Zwei Filme aus Haiti: Eine Welt, in der noch alles zittert

Ein Eifersuchtsviereck im Zeichen des Erdbebens, der Politikbetrieb als absurde Ballettaufführung: „Mord in Pacot“ und „Moloch Tropical“.

Szene aus dem Film „Mord in Pacot“

Müssen in die Gartenhütte ausweichen: der namenlose Mann (Alex Descas) und die namenlose Frau (Joy Olasunmibo Ogunmaki) in „Mord in Pacot“. Foto: EZEF/Yann Levy

Eigentlich ist alles schon vorbei, wenn der Film einsetzt: Raoul Pecks „Mord in Pacot“ beginnt unmittelbar nach dem verheerenden Erdbeben, das Haiti im Jahr 2010 verwüstete. Der Film versucht nicht, die Katastrophe, die mehreren Hunderttausend Menschen das Leben kostete, direkt zu beschreiben oder nachträglich noch einmal zu einem Objekt der Schaulust zu machen; er registriert lediglich Nachbeben verschiedener Art: physikalische, emotionale, soziale. „Mord in Pacot“ (ab 17. September im Kino) spielt in einer Welt, in der noch alles zittert: die Häuser, oder was noch von ihnen steht, genauso wie die Menschen, die sie einst bewohnt haben.

Die beiden Protagonisten bleiben namenlos, im Abspann steht lediglich: der Mann, die Frau. Dennoch sind das keine rein exemplarischen Figuren, keine anonymen Platzhalter. Peck verortet die beiden sehr genau: Vor dem Erdbeben gehörten sie der oberen Mittelschicht an, vor ihrem großen Haus hatten sie einen Pool ausgehoben, sie konnten einen Hausangestellten bezahlen, in ihrer Freizeit bereisten sie Europa.

Aber all das erfährt man erst später. Zuerst stehen einfach nur zwei Menschen vor dem Nichts. In den ersten, ergreifenden Filmminuten ist die Hilflosigkeit geradezu greifbar. Blicke und Bewegungen bekommen nichts mehr zu fassen, gehen ins Nirgendwo, Lähmung greift um sich. Auch die Horrormeldungen, die aus der Stadt ins Anwesen der beiden dringen, scheinen kaum zu ihnen, die sich in ihrer Hilflosigkeit gegenseitig nicht beistehen, sondern sich nur gemeinsam in ihr verschließen können, durchzudringen.
┄┄┄┄┄┄
> _Aufgabe 1_: Ändere im Artikel über die zwei Filme aus Haiti den Abschnitt, der mit „Die beiden Protagonisten“ beginnt und sich bis „bereisten sie Europa.“ erstreckt, indem du „Europa“ durch „Amerika“ ersetzt, und gib ihn vollständig wieder.
> _Aufgabe 2_: Schreibe den Artikel über die zwei Filme aus Haiti im Anschluss an seinen letzten Satz weiter.
Die anschließende Liste stammt aus einer anderen Quelle als der Artikel.

> _Bereitgestellte Angaben_:
┄┄┄┄┄┄
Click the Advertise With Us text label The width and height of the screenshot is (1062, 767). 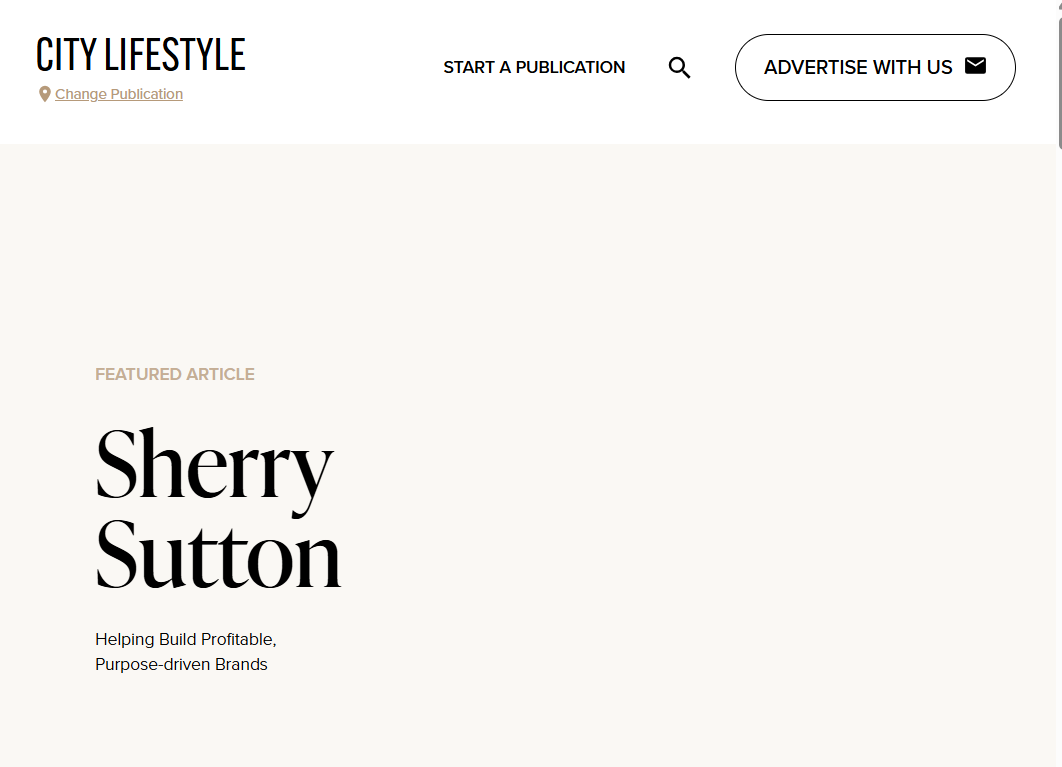(x=858, y=67)
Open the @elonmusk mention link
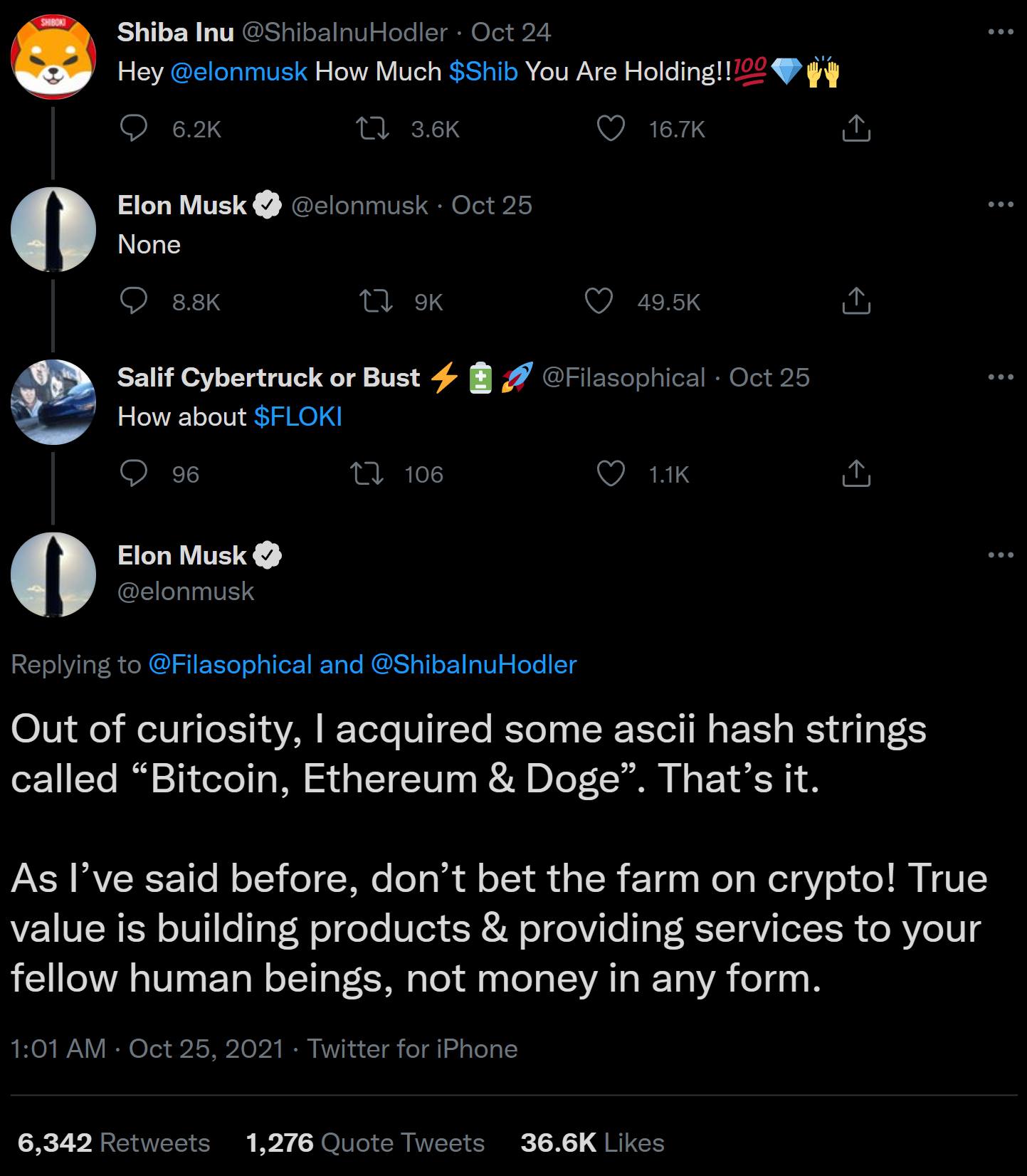The image size is (1027, 1176). (x=239, y=72)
┄┄┄┄┄┄
> _Richtige Antwort 1_:
Die beiden Protagonisten bleiben namenlos, im Abspann steht lediglich: der Mann, die Frau. Dennoch sind das keine rein exemplarischen Figuren, keine anonymen Platzhalter. Peck verortet die beiden sehr genau: Vor dem Erdbeben gehörten sie der oberen Mittelschicht an, vor ihrem großen Haus hatten sie einen Pool ausgehoben, sie konnten einen Hausangestellten bezahlen, in ihrer Freizeit bereisten sie Amerika.

> _Richtige Antwort 2_:
Dann läuft die Welt langsam wieder an, es hilft schließlich nichts, man muss sich wieder rühren, der Alltag hat sich verändert, er schafft neue Routinen, zementiert neue Machtverhältnisse. Und auch die Maschinerien des Erzählkinos kommen in Schwung. Weitere Figuren treten hinzu: Um den Wiederaufbau ihres Anwesens finanzieren zu können, nimmt das Paar Alex, einen Mitarbeiter einer Hilfsorganisation, als Mieter auf. Alex’ Arbeitgeber trägt den vielsagend schwachsinnigen Namen „Beyond Aid Unlimited” und produziert vor allem schöne Fotos von weißen Helfern und schwarzen Hilfebedürftigen. Tatsächlich ist das ein zentrales politisches Motiv des Films: die Kritik am System der internationalisierten Entwicklungshilfe.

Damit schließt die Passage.